## Data shown
☆ ☆ ☆ ☆

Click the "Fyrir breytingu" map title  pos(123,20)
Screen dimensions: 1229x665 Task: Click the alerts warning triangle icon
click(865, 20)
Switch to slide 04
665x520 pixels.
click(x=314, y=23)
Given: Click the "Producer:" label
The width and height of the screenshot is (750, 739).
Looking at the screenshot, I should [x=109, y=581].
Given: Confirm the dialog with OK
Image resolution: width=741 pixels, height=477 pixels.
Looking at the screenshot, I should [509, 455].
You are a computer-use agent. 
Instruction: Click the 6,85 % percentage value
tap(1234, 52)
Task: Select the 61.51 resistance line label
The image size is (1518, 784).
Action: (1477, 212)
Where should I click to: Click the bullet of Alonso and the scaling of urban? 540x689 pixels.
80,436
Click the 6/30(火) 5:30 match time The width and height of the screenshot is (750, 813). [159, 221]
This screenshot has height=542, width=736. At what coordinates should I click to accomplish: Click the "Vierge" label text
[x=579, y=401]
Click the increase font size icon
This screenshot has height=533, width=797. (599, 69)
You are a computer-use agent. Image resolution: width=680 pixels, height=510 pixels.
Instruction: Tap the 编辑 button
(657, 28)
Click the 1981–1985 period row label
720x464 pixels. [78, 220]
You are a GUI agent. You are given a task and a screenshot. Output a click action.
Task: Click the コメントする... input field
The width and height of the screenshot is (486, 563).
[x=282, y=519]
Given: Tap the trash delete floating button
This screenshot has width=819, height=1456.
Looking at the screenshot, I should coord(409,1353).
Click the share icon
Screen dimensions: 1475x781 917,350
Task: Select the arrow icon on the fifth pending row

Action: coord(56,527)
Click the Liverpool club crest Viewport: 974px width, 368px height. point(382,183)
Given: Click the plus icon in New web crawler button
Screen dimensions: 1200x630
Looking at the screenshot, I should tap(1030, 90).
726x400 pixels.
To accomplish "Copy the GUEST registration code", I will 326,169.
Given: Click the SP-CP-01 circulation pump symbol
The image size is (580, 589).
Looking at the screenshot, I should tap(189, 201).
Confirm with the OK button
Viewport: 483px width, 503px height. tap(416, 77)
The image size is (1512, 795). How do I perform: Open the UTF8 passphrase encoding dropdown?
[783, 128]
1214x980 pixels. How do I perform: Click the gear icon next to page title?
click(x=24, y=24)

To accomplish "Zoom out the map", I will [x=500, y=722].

☆ ☆ ☆ ☆

## Exercise details
Print each line above exactly as it stands.

## Response to this task
Click the "Fyrir breytingu" map title  pos(123,20)
Screen dimensions: 1229x665 Task: Click the alerts warning triangle icon
click(865, 20)
Switch to slide 04
665x520 pixels.
click(x=314, y=23)
Given: Click the "Producer:" label
The width and height of the screenshot is (750, 739).
Looking at the screenshot, I should [x=109, y=581].
Given: Confirm the dialog with OK
Image resolution: width=741 pixels, height=477 pixels.
Looking at the screenshot, I should [509, 455].
You are a computer-use agent. 
Instruction: Click the 6,85 % percentage value
tap(1234, 52)
Task: Select the 61.51 resistance line label
The image size is (1518, 784).
Action: (1477, 212)
Where should I click to: Click the bullet of Alonso and the scaling of urban? 540x689 pixels.
80,436
Click the 6/30(火) 5:30 match time The width and height of the screenshot is (750, 813). [159, 221]
This screenshot has height=542, width=736. At what coordinates should I click to accomplish: Click the "Vierge" label text
[x=579, y=401]
Click the increase font size icon
This screenshot has height=533, width=797. (599, 69)
You are a computer-use agent. Image resolution: width=680 pixels, height=510 pixels.
Instruction: Tap the 编辑 button
(657, 28)
Click the 1981–1985 period row label
720x464 pixels. [78, 220]
You are a GUI agent. You are given a task and a screenshot. Output a click action.
Task: Click the コメントする... input field
The width and height of the screenshot is (486, 563).
[x=282, y=519]
Given: Tap the trash delete floating button
This screenshot has width=819, height=1456.
Looking at the screenshot, I should coord(409,1353).
Click the share icon
Screen dimensions: 1475x781 917,350
Task: Select the arrow icon on the fifth pending row

Action: coord(56,527)
Click the Liverpool club crest Viewport: 974px width, 368px height. point(382,183)
Given: Click the plus icon in New web crawler button
Screen dimensions: 1200x630
Looking at the screenshot, I should tap(1030, 90).
726x400 pixels.
To accomplish "Copy the GUEST registration code", I will 326,169.
Given: Click the SP-CP-01 circulation pump symbol
The image size is (580, 589).
Looking at the screenshot, I should tap(189, 201).
Confirm with the OK button
Viewport: 483px width, 503px height. tap(416, 77)
The image size is (1512, 795). How do I perform: Open the UTF8 passphrase encoding dropdown?
[783, 128]
1214x980 pixels. How do I perform: Click the gear icon next to page title?
click(x=24, y=24)

To accomplish "Zoom out the map", I will [x=500, y=722].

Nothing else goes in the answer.